Two earthquakes strike near Iran nuclear plant, just hours after missile attacks

Two earthquakes struck near a nuclear power plant in southwestern Iran on Wednesday morning, just over a week after another quake hit the region.

The first quake, measuring 4.9 magnitude, struck just before 9.00 a.m. local time in Bushehr province, according to the United States Geological Survey (USGS).

Around 30 minutes later a second quake, this time measuring 4.5 magnitude, struck the same province which runs along the Iranian coastline, CNN reported.

The quake epicenters were within 20 kilometers of the city of Borazjan -- a short distance from the country's Bushehr nuclear power plant.

Another earthquake, measuring 5.1 magnitude, struck the same region less than two weeks ago.

In a dramatic day for Iran, the two quakes happened just hours after the country fired a number of missiles at two Iraqi bases housing US troops, in retaliation for the US' killing of a top Iranian general last week.

RELATED: Iran's supreme leader calls missile attacks at US bases 'slap' against America

In the wake of Qasem Soleimani's killing last week, Iran said it was ending its commitment to the 2015 nuclear deal with world powers.

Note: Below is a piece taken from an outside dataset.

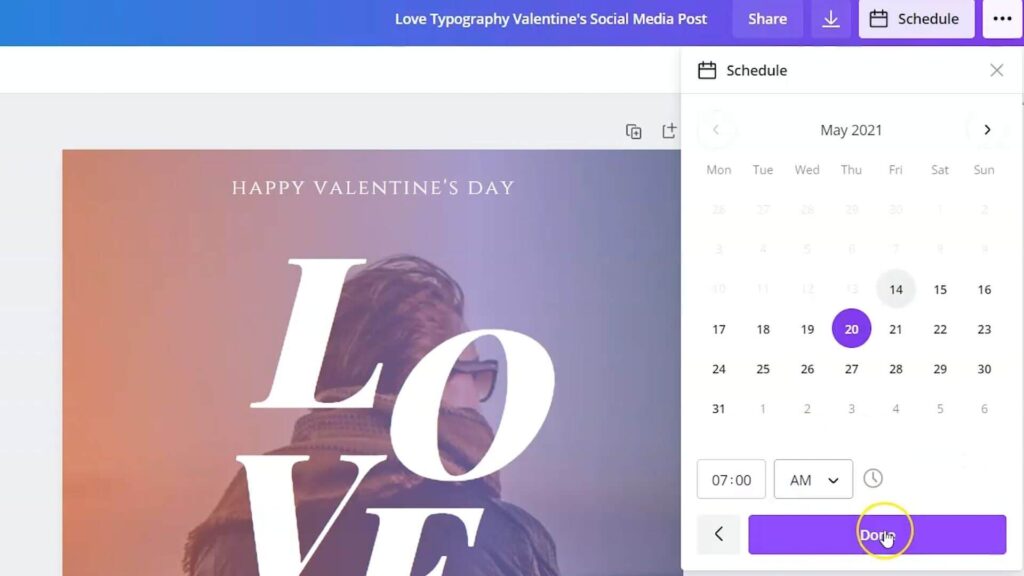Advance to June with the next-month chevron

(987, 129)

Opened in August 2010, Bushehr is not only Iran's first nuclear plant but the first civilian reactor in the Middle East.

History of deadly quakes

Iran is no stranger to tectonic activity. The country sits on a major fault line between the Arabian and Eurasian plates, and has experienced many earthquakes in the past.

In November, at least five people died and 330 others injured when a 5.9-magnitude earthquake struck northwestern Iran.

A quake that struck near the Iran-Iraq border in November 2017 killed at least 452 people.

The deadliest quake this century occurred in 2003, when a magnitude 6.6 earthquake struck the southeastern Iranian city of Bam, killing some 26,000 people.